On top of that, the team has had solid bullpen options for each of the last few years. Matt Belisle, Rafael Betancourt, Rex Brothers, and Adam Ottavino have been some of the best. We can quibble about which ones should have gone, but the bigger point is that this has been a last-place team that has held on dearly to all of their above-average bullpen pitchers, to a fault. Just look at Betancourt; he was one of the better relievers for a while there. And they just held on to him, until he finally needed Tommy John surgery, removing any chance of getting a return for him. The last thing a last place team needs is a top-flight bullpen, but the Rockies have just ignored that adage.
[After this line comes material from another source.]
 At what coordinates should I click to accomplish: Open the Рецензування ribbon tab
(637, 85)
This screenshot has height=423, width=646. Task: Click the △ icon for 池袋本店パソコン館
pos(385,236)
And even De La Rosa probably should have been gone a year ago. At 32, De La Rosa was having an above average season (127 ERA+, 3.0 fWAR). Starters are always in demand in July, and here you had an above average pitcher who was 32 and had a contract ending either after the year of after the next one (depending on options). That is the type of player a rebuilding team needs to turn into prospects.
And the Rockies…just, didn’t. They held on, because they apparently think that this roster, which could be renamed “The Troy, Carlos, and Nolan Show”, is just a player or two from competing for the postseason. They seem both unaware that they need to improve 15-to-20 games, and absolutely clueless as to how to go about such an endeavor.
I’m not sure there’s a more directionless franchise in baseball right now. Maybe the Phillies? But no, at least the Phillies have a direction (that direction is “backwards in time to 2008”, so it may be a little misguided). The Rockies seem content to just stay stuck in neutral, stagnating at the bottom of the league, hoping that maybe they’ll accidentally hit on a big prospect or two and have an honest-to-goodness core to work off of. As is, they have three great players, a handful of average ones, a lot of dreck, and no apparent motivation to change from this approach.